Problem requirements
Copy each record below without changing a single word.

Supplied material

□ □ □ □ □ □ □

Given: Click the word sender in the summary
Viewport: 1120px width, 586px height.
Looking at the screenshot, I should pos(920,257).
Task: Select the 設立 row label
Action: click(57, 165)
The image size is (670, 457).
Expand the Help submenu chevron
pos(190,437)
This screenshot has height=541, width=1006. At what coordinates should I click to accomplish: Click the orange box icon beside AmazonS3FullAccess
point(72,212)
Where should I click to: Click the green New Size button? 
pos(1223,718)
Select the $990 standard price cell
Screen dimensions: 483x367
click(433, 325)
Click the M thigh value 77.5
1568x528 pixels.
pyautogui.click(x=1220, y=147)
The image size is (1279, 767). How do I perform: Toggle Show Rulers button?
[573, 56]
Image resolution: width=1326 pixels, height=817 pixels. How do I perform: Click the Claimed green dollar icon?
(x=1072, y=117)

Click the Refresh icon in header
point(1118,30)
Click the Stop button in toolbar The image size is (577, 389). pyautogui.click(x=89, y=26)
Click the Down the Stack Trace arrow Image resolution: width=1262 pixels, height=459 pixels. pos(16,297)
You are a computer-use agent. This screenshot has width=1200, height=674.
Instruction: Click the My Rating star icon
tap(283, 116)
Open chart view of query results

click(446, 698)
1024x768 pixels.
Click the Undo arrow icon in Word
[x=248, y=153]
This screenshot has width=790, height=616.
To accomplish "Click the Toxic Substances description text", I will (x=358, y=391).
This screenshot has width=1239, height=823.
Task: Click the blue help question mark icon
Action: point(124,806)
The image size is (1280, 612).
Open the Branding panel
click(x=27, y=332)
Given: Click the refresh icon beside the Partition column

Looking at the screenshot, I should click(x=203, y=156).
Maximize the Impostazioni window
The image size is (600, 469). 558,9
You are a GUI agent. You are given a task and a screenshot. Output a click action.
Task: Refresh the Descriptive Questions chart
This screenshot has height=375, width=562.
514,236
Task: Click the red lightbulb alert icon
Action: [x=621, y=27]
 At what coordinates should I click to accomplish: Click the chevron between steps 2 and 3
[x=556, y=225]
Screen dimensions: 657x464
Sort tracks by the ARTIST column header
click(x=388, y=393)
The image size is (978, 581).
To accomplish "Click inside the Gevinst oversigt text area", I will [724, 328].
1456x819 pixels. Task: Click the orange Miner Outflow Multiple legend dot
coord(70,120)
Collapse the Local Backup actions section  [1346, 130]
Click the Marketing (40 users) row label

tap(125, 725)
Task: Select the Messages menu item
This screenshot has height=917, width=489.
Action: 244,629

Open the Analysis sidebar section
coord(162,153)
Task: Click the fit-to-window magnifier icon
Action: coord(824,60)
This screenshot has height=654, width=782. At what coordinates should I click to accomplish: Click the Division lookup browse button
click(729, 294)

□ □ □ □ □ □ □

Response box
Given: Click the word sender in the summary
Viewport: 1120px width, 586px height.
Looking at the screenshot, I should pos(920,257).
Task: Select the 設立 row label
Action: click(57, 165)
The image size is (670, 457).
Expand the Help submenu chevron
pos(190,437)
This screenshot has height=541, width=1006. At what coordinates should I click to accomplish: Click the orange box icon beside AmazonS3FullAccess
point(72,212)
Where should I click to: Click the green New Size button? 
pos(1223,718)
Select the $990 standard price cell
Screen dimensions: 483x367
click(433, 325)
Click the M thigh value 77.5
1568x528 pixels.
pyautogui.click(x=1220, y=147)
The image size is (1279, 767). How do I perform: Toggle Show Rulers button?
[573, 56]
Image resolution: width=1326 pixels, height=817 pixels. How do I perform: Click the Claimed green dollar icon?
(x=1072, y=117)

Click the Refresh icon in header
point(1118,30)
Click the Stop button in toolbar The image size is (577, 389). pyautogui.click(x=89, y=26)
Click the Down the Stack Trace arrow Image resolution: width=1262 pixels, height=459 pixels. pos(16,297)
You are a computer-use agent. This screenshot has width=1200, height=674.
Instruction: Click the My Rating star icon
tap(283, 116)
Open chart view of query results

click(446, 698)
1024x768 pixels.
Click the Undo arrow icon in Word
[x=248, y=153]
This screenshot has width=790, height=616.
To accomplish "Click the Toxic Substances description text", I will (x=358, y=391).
This screenshot has width=1239, height=823.
Task: Click the blue help question mark icon
Action: point(124,806)
The image size is (1280, 612).
Open the Branding panel
click(x=27, y=332)
Given: Click the refresh icon beside the Partition column

Looking at the screenshot, I should click(x=203, y=156).
Maximize the Impostazioni window
The image size is (600, 469). 558,9
You are a GUI agent. You are given a task and a screenshot. Output a click action.
Task: Refresh the Descriptive Questions chart
This screenshot has height=375, width=562.
514,236
Task: Click the red lightbulb alert icon
Action: [x=621, y=27]
 At what coordinates should I click to accomplish: Click the chevron between steps 2 and 3
[x=556, y=225]
Screen dimensions: 657x464
Sort tracks by the ARTIST column header
click(x=388, y=393)
The image size is (978, 581).
To accomplish "Click inside the Gevinst oversigt text area", I will [724, 328].
1456x819 pixels. Task: Click the orange Miner Outflow Multiple legend dot
coord(70,120)
Collapse the Local Backup actions section  [1346, 130]
Click the Marketing (40 users) row label

tap(125, 725)
Task: Select the Messages menu item
This screenshot has height=917, width=489.
Action: 244,629

Open the Analysis sidebar section
coord(162,153)
Task: Click the fit-to-window magnifier icon
Action: coord(824,60)
This screenshot has height=654, width=782. At what coordinates should I click to accomplish: Click the Division lookup browse button
click(729, 294)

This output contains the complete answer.